Read more about what’s in the Inflation Reduction Act for solar here.
Reuters reported that the act “is set to kickstart a new era of wind and solar growth after global economic headwinds slowed progress in recent years.” In the whitepaper, Reuters contends that beyond the regulatory certainty that the IRA provides over the coming decade, it is notable for extending tax credits to new types of clean energy infrastructure, such as battery storage and hydrogen electrolysis equipment.
One way of improving profitability of projects is to add battery storage and store excess production so it can be exported at times of higher demand and lower supply, according to the Reuters report. The analyst firm Wood Mackenzie expects 59.2 GW of energy storage capacity to be added to U.S. grids through 2026 as a result of the IRA.
While storage can help developers and asset managers overcome grid constraints, the interconnection queue remains a challenge. According to Wood Mackenzie, “Despite impressive growth, the U.S. grid-scale energy storage pipeline continues to face rolling delays into 2023 and beyond,” said Vanessa Witte, a senior analyst with Wood Mackenzie’s energy storage team. “More than 1.1 GW of projects originally scheduled to come online in Q2 were delayed or cancelled, although 61% of this capacity, 709 megawatts, is still scheduled to come online in Q3 and Q4 of 2022.”
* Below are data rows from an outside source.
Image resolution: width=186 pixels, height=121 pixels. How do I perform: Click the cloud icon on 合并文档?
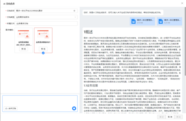click(x=6, y=108)
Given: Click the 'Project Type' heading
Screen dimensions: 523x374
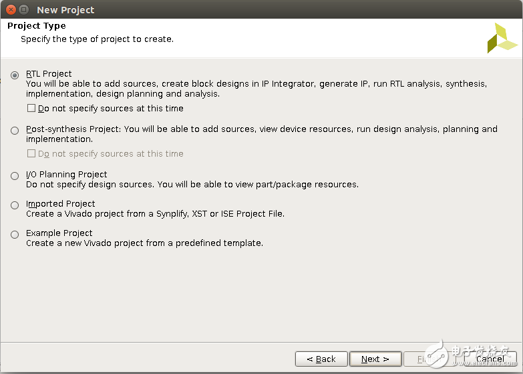Looking at the screenshot, I should pyautogui.click(x=36, y=26).
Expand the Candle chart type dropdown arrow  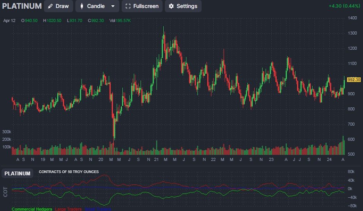coord(113,6)
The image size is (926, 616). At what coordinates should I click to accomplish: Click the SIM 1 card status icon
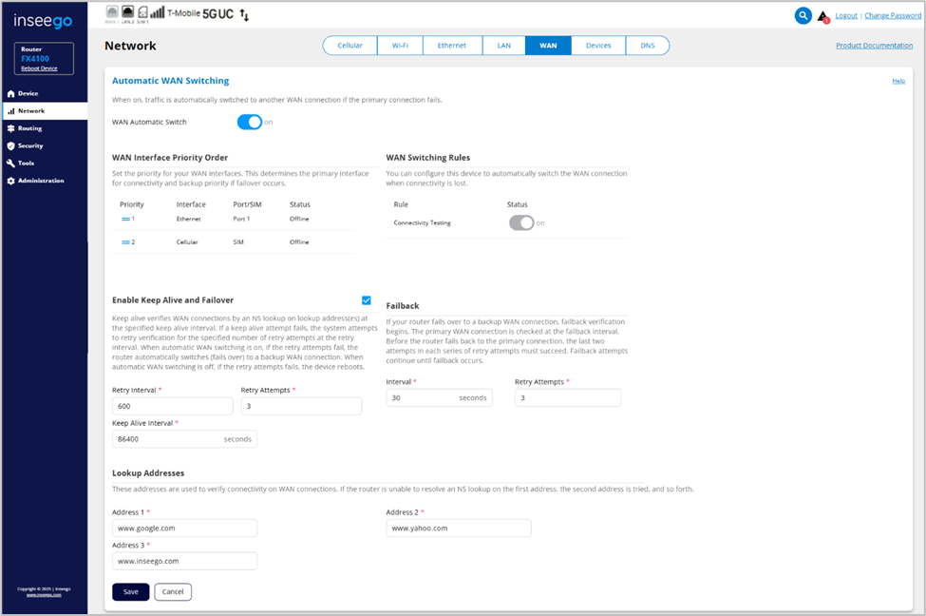point(142,13)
The Reuters report notes that developers of U.S. utility-scale wind and solar projects are concerned that the IRA does not contain sufficient support for improvement of grid infrastructure, and thus, the growth potential may be stymied. The Biden administration is aware of this issue, with the Department of Energy announcing in November that it is soliciting $13 billion in new U.S. electric grid expansion and modernization grant applications under the Infrastructure Investment and Jobs Act.
Despite concerns over transmission infrastructure, the provisions of the IRA have buoyed the industry. And while many asset developers and owners have already increased their deployment plans, according to the Reuters report, there is still some uncertainty over the fine details of the act and many are awaiting specific guidelines from the IRS to learn how to implement the incentives.
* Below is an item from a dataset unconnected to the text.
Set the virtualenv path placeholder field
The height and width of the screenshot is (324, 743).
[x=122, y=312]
A final concern noted by Reuters is whether the IRA will survive a Republican administration. It points out that not a single Republican lawmaker voted for the act in the Senate or in the House. However, there are reasons to hope a Republican president might not roll back most of the provisions in the act. A study of the IRA carried out by the University of Maryland School of Public Policy ’s Program for Public Consultation found 13 out of 20 provisions in the act were backed by Republicans and independents as well as Democrats. Nine out of 14 energy-related provisions had bipartisan support, the research found, including tax credits for clean energy equipment and production. The least popular measure was tax incentives for carbon capture and storage.
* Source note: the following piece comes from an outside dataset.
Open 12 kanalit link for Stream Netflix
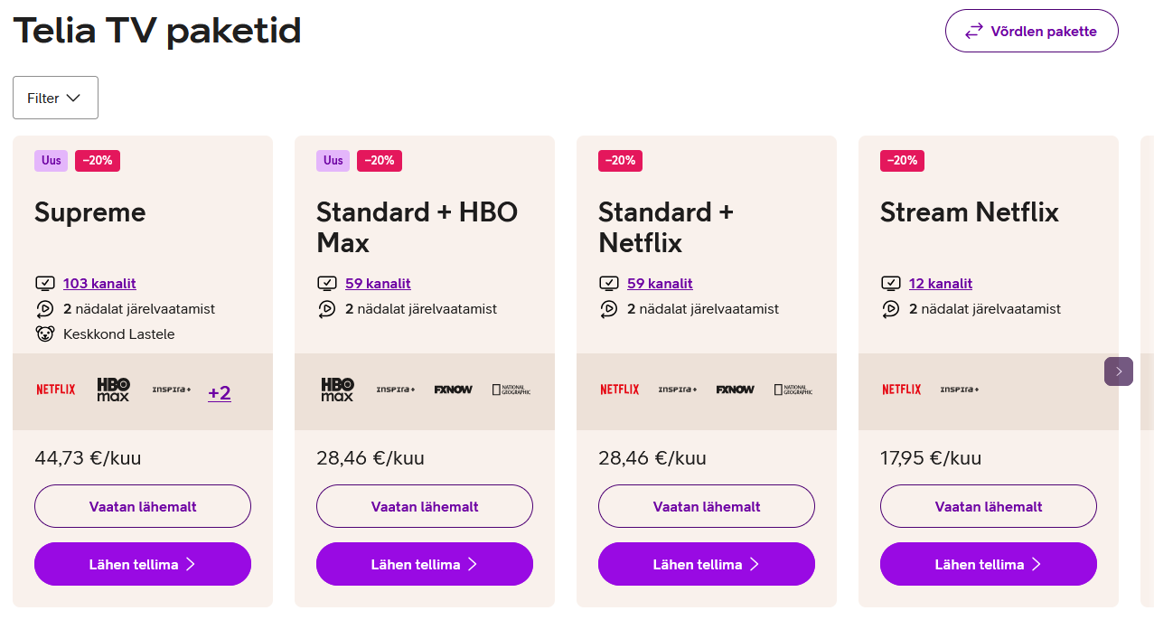 coord(941,284)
The report concludes that, while many rush to take advantage of the new regulatory framework, the issue now is whether supply chains and grid infrastructure can keep up. This will be a major topic of conversation at Utility Scale Solar & Wind North America 2023, which Reuters Events is hosting at the Westin Galleria Dallas in Texas in June. The event will feature more than 60 speakers and 400-plus attendees, 75% of which will be senior leaders.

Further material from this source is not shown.